Epirubicin, a stereoisomer of doxorubicin, is reported to have equal antitumor activity with lower cardiac and systemic toxicity. Recently the maximum tolerated dose of this drug has been revised upwards with reported increased response rates. However, the pharmacokinetics of epirubicin at high doses have never been reported. Accordingly, this study was designed to evaluate the pharmacokinetics of epirubicin when administered as either a 15-min i.v. bolus or a 6-h i.v. infusion in a phase I study at high doses. Nineteen patients with a variety of malignancies were given a total of 52 cycles of epirubicin at doses of 90 to 150 mg/m2 given once every 3 weeks. The maximum tolerated dose was 150 mg/m2 epirubicin given either as a bolus or as an infusion. The major dose-limiting toxicity was neutropenia. Interpatient variation occurred in the pharmacokinetics at each dose level but overall there were dose-dependent pharmacokinetics.

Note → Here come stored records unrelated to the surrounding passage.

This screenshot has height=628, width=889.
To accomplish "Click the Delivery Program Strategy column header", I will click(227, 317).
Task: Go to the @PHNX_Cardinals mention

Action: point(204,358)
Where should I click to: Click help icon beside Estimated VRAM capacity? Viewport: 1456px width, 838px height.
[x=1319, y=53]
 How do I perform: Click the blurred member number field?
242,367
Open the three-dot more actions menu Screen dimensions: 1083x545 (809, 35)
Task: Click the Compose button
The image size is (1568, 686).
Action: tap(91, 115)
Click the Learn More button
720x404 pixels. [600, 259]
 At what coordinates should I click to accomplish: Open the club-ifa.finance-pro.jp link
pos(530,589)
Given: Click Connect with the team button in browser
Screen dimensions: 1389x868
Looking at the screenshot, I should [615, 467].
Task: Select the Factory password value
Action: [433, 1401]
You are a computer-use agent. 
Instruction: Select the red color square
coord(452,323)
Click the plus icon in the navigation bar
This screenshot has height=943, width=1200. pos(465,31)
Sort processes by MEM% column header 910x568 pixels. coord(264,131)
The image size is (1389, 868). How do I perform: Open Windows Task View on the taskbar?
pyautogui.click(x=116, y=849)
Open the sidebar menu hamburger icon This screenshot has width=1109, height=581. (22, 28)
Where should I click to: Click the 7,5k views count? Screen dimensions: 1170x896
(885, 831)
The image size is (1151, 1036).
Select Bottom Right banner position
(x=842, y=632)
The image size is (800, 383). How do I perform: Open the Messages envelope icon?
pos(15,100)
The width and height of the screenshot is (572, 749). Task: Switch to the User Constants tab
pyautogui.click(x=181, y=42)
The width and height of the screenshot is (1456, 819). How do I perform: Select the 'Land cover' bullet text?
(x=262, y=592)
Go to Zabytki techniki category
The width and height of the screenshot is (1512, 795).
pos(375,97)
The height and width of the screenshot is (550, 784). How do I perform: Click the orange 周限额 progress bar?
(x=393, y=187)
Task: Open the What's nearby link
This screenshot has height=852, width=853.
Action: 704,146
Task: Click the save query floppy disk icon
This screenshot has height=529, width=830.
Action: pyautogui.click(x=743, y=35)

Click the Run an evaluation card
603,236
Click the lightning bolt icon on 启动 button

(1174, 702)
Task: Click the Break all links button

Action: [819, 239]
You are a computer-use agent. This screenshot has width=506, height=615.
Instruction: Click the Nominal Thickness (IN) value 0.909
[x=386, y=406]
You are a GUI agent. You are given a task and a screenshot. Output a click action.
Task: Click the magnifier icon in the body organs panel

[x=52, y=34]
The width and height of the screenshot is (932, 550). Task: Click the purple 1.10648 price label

This was manifested as a disproportionate increase in plasma levels and areas under the curve as the epirubicin dose was increased from 90 to 150 mg/m2. The pharmacokinetics of epirubicin could best be described by an open two-compartment model. Peak plasma concentrations were attained at a median of 12 min following the bolus injection and concentrations approached the steady state within a median of 55 min following the start of the 6-h infusion. Administration of the 150 mg/m2 dose over the 6 h compared to the bolus administration was associated with a 92% decrease in peak concentration from 3088 +/- 1503 to 234 +/- 126 ng/ml. This was not associated with an appreciable change in hematological or nonhematological toxicities. The median distribution half-life was 10 min and the median elimination half-life was 42.0 h. The cumulative renal excretion of the parent compound accounted for less than 2% of the administered dose. The major metabolites in both plasma and urine samples were 4'-O-beta-D-glucuronyl-4'-epidoxorubicin, 13-S-dihydro-4'-epidoxorubicin, and 4'-O-beta-D-glucuronyl-13-S-dihydro-4'-epidoxorubicin. This study demonstrates that a 135 mg/m2 bolus infusion given on a 3-weekly schedule is an appropriate initial dose for further clinical studies.